122 S.E.2d 100 | Ga. | 1961
UNDERWOOD
v.
ATLANTA & WEST POINT RAILROAD COMPANY.
Supreme Court of Georgia.
Greene, Neely, Buckley & DeRieux, John David Jones, for plaintiff in error.
Heyman, Abram, Young, Hicks & Maloof, Herman Heyman, contra.
CANDLER, Justice.
Jesse S. Underwood sued the Atlanta & West Point Railroad Company in the Superior Court of Fulton County and prayed only for a money judgment. So far as need be stated, his petition alleges that he was permanently injured when the defendant's train negligently collided with a taxicab he was then driving over one of its street crossings in the City of Atlanta and while he was transporting passengers for hire.
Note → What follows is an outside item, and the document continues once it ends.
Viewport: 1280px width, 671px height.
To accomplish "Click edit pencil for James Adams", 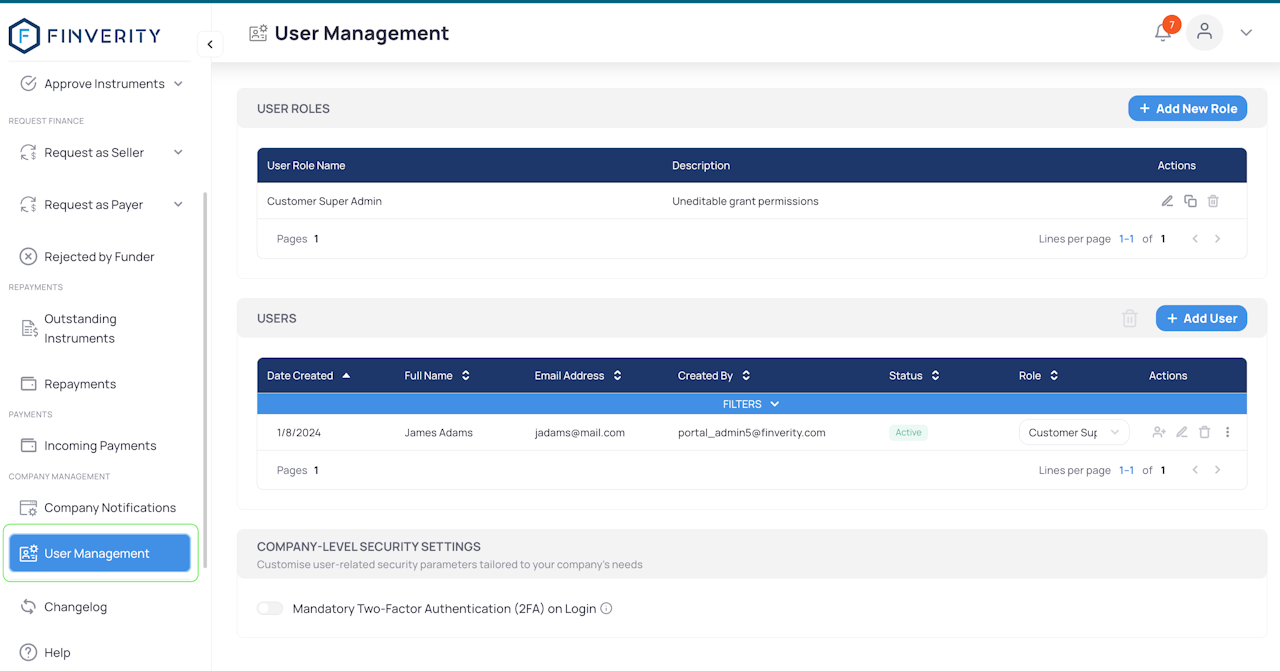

By its answer, the defendant denied all acts of negligence alleged against it and by an amendment thereto *227 averred that the collision and the consequent injury the plaintiff sustained resulted from and were caused directly by his negligent failure to comply with the provisions of Code Ann. § 68-1663 which requires the driver of any motor vehicle carrying passengers for hire before crossing the track or tracks of any railroad to stop such vehicle within 50 feet but not less than 15 feet from the nearest rail of such railroad and while so stopped to listen and look in both directions along such track for any approaching train and for signals indicating any approaching train and not to proceed until he can do so safely. After all of the evidence had been introduced and after both parties had rested, the plaintiff made a motion to strike the averments in paragraph 6 (b) and (c) of the defendant's amendment to its answer on the ground that Code § 68-1663 (a) as construed by the court and as applied to the instant case violates enumerated clauses of the State and Federal Constitutions for stated reasons. The motion was overruled and that judgment is excepted to in the bill of exceptions. Held:
Since the official Code of 1933 does not contain a section numbered 68-1663 (a), the plaintiff's motion to strike the averments in paragraph 6 (b) and (c) of the amendment to the defendant's answer raises no proper constitutional question for decision by this court. For unanimous decisions so holding, see Morgan v. Todd, 214 Ga. 497, 499 (106 SE2d 37); Tomlinson v. Sadler, 214 Ga. 671 (107 SE2d 215); and Bowen v. State, 215 Ga. 471 (111 SE2d 44); and since this court does not for any other reason have jurisdiction of the cause, the bill of exceptions must be and is hereby transferred to the Court of Appeals.
Transferred to the Court of Appeals. All the Justices concur.